The Rabat court jailed eight of the 24 for life and four dependents received 30-year prison terms. Another eight were given 25 years and two others were handed 20-year sentences.
Two of the accused who received the lightest sentences, two years in jail, have already served their terms in custody. One defendant was tried in absentia and given a life sentence.
Moroccan authorities say 13 people were killed - including 10 security officers, a firefighter and two civilians - and dozens injured on November 8, 2010 when authorities dismantled a camp where thousands of Western Saharans, known as Sahrawis, were living.
The camp had been set up in Gdeim Izik, near the Western Sahara capital Laayoune, to protest against unemployment and the Moroccan government which annexed the territory in 1975, when former colonial power Spain withdrew.
The camp was stormed in the early hours of the morning with helicopters and forces using water cannon to disperse its occupants but clashes then erupted with protesters.
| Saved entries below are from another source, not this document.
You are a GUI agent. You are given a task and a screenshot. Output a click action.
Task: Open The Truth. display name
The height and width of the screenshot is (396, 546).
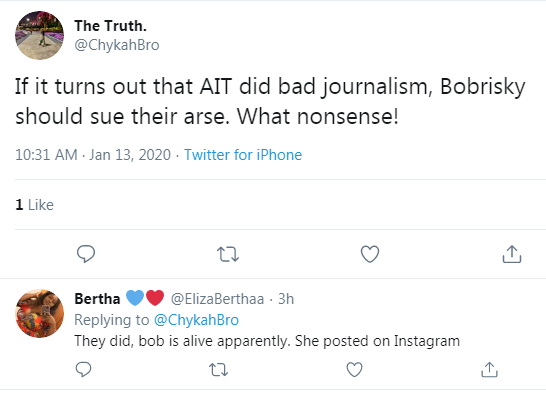110,26
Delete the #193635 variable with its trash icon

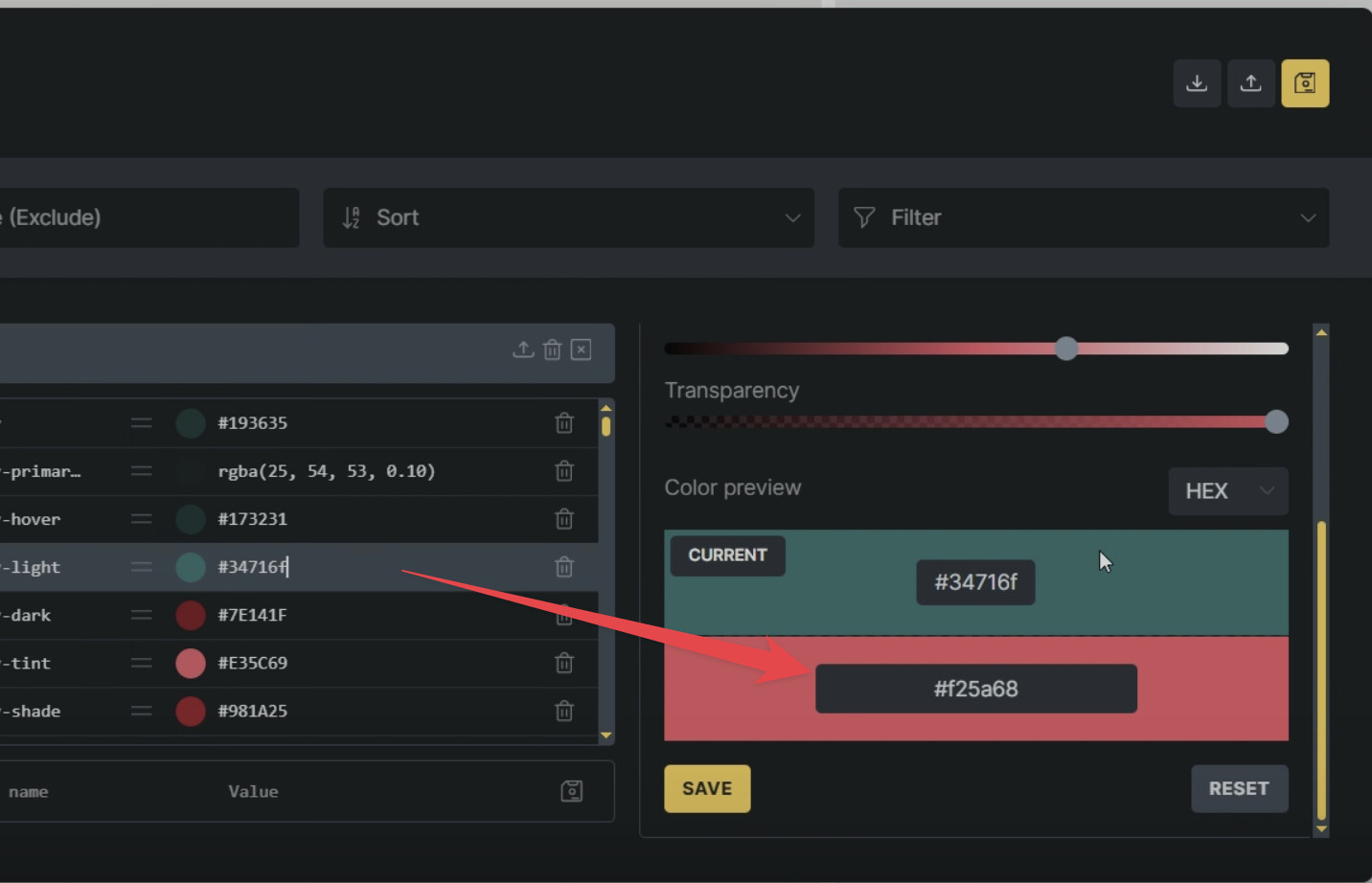point(564,422)
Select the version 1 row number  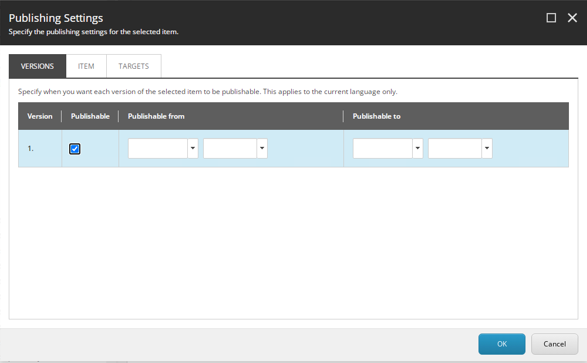coord(30,149)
"We are going to the cassation court to cancel this verdict," defense lawyer Mohamed Fadel Al-Layly told Reuters, adding the military court had declined the defense team's request for a medical examination after "our clients alleged torture" while in custody.
Protests have been held outside the court during the politically charged trial, which began in early February. In a statement earlier this month, Amnesty International said the trial of civilians before a military court did not meet internationally recognized standards for a fair trial.
Western Sahara is a sparsely populated tract of desert about the size of Britain, with rich fishing grounds off its coast and reserves of phosphates. Morocco says the territory should come under its sovereignty, while the exiled Polisario Front says Western Sahara is an independent state.